Afin de trancher entre (1) et (2), nous introduisons le pari du philosophe Blaise Pascal dans notre gestion du futur. Il s’agit d’un argument philosophique qui tente de prouver qu'une personne rationnelle a tout intérêt à croire en Dieu, que Dieu existe ou non. En effet, si Dieu n’existe pas, le croyant et le non-croyant ne perdent rien ou presque. En revanche, si Dieu existe, le croyant gagne le paradis tandis que le non-croyant est enfermé en enfer pour l'éternité.

Comme Pascal, faire le pari de l’inflation durable serait la solution d’investissement futur. Car, ne pas le faire offre un rendement/risque pitoyable. Afin de continuer à dégager des performances entre 6 et 10% par an dans un monde très inflationniste, nous structurons notre portefeuille afin qu’il monétise une volatilité élevée de façon structurelle, par une approche convexe.

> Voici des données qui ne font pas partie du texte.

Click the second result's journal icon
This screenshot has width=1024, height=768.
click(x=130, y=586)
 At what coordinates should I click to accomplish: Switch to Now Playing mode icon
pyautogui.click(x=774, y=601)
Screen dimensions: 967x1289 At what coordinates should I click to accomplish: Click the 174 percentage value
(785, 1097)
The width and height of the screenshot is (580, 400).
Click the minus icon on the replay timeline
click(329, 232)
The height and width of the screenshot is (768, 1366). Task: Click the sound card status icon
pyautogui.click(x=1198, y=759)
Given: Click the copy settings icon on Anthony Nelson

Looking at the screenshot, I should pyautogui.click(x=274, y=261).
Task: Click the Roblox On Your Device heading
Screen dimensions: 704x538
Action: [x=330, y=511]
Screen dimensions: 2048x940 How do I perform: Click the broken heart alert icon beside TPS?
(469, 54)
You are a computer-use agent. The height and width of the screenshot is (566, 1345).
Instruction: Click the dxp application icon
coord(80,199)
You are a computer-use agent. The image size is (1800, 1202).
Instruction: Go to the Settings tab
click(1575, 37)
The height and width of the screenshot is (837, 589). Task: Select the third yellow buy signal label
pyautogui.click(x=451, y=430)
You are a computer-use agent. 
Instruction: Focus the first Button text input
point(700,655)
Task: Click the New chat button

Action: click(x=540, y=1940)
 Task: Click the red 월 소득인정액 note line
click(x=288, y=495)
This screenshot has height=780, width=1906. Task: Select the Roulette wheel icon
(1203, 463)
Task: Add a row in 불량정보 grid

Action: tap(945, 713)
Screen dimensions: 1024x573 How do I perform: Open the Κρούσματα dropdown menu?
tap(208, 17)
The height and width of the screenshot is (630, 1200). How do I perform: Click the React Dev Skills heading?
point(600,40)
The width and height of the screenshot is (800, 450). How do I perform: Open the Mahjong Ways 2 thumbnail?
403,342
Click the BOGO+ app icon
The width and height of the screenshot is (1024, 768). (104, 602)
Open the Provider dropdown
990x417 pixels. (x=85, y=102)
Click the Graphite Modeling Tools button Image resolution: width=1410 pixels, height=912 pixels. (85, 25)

Il s’agit d’acheter des options à faibles deltas pour bénéficier d’événements rares, devenus banals, et de se protéger contre les futurs tsunamis. L’ancienne diversification classique, 60% en obligations et 40% en actions, est remplacée par un mix long convexité et un investissement en actions via une approche dite d’«absolute return» (corrélée ou décorrélé en fonction de la hausse ou la baisse des actions). Nous pouvons également se tourner vers de nouveaux actifs, indépendants des banques centrales, dans un monde d’inflation non contrôlée tels que les cryptos.

Pour conclure, comme aurait pu l’écrire Pascal, s’il avait forgé son texte sur l’inflation: «Examinons donc ce point, et disons: «l’inflation est, ou elle n'est pas.» Mais de quel côté pencherons-nous? Votre raison n'est pas plus blessée, en choisissant l'un que l'autre, puisqu'il faut nécessairement choisir. Pesons le gain et la perte, en prenant croix que l’inflation est. Estimons ces deux cas: si vous gagnez, vous gagnez tout; si vous perdez, vous ne perdez rien. Gagez donc qu'elle est, sans hésiter.»